E, se la moda ha una coscienza, sarà probabilmente assopita dalla mancanza di rischi, o meglio, di rischi corsi con cognizione di causa.
Alessandro Michele ha appena trasformato l’headquartier milanese della maison in una sala operatoria, ha ricoperto le pareti di PVC verde ospedaliero e trasformato il seating in una sala d’attesa.
Soundtrack, un elettrocardiografo, per restare in tema.
Perché una sala operatoria? Secondo l’Instagram di Gucci, “Il concetto riflette il lavoro di un designer – l’atto di tagliare, splicing e ricostruire materiali e tessuti per creare una nuova personalità e identità con loro”.
Michele ha stupito la platea facendo sfilare dei cyborg.
A trasformare modelli e modelle in creature ‘post human’ con tre occhi, due teste e cuccioli di drago (ispirato a ‘Legend of the baby dragon in the jar‘), ci ha pensato Makinarium, factory creativa famosa per aver lavorato con Ridley Scott, Danny Boyle e Matteo Garrone per Il racconto dei racconti.
In questo modo è stato portato letteralmente in vita il pensiero alla base della nuova collezione di Gucci.

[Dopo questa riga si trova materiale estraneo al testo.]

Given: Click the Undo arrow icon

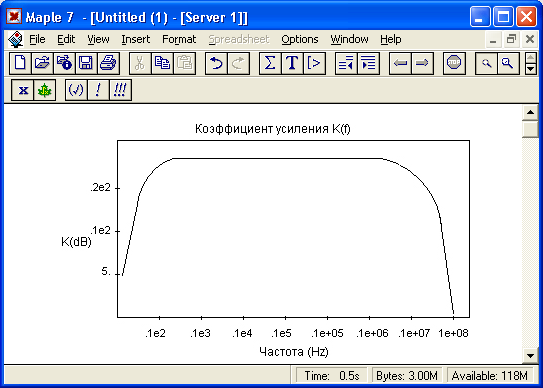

Pare infatti si ispiri alla Teoria cyborg di Donna Haraway, in cui il cyborg è metaforicamente considerato una figura che supera il dualismo di identità, mettendo insieme natura e cultura, maschile e femminile, normale e alieno, psiche e materia.
Nulla si crea, nulla si distrugge, tutto si modifica. Chi diceva che Gucci è sempre uguale non ha mai compreso il valore dell’ispirazione che giace , anzi – quando si parla di Gucci non giace, ma urla-, dietro una collezione.